* SHORT PROBLEM: Recast the records between the lines holding "Task: Toggle the Smart TV quick control" and "Action: (509, 346)", inclusive, as a Markdown table with columns Num and Content, one row per line and blank lines omitted. Leave the pictures out of the table.

* EXTRACTED RECORDS:
· · · · ·
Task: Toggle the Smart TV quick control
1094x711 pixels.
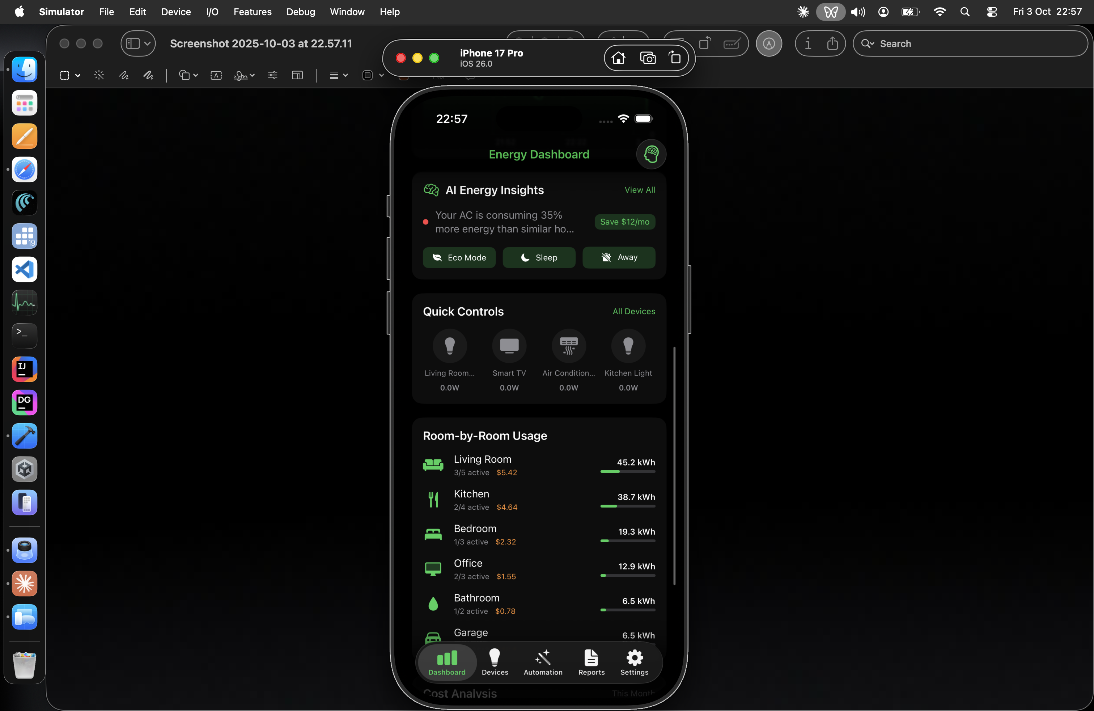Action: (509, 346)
· · · · ·
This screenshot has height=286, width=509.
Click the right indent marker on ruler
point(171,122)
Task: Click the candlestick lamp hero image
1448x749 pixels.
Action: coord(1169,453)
· · · · ·
* WRITTEN ANSWER:
| Num | Content |
|---|---|
| 1 | Task: Toggle the Smart TV quick control |
| 2 | 1094x711 pixels. |
| 3 | Action: (509, 346) |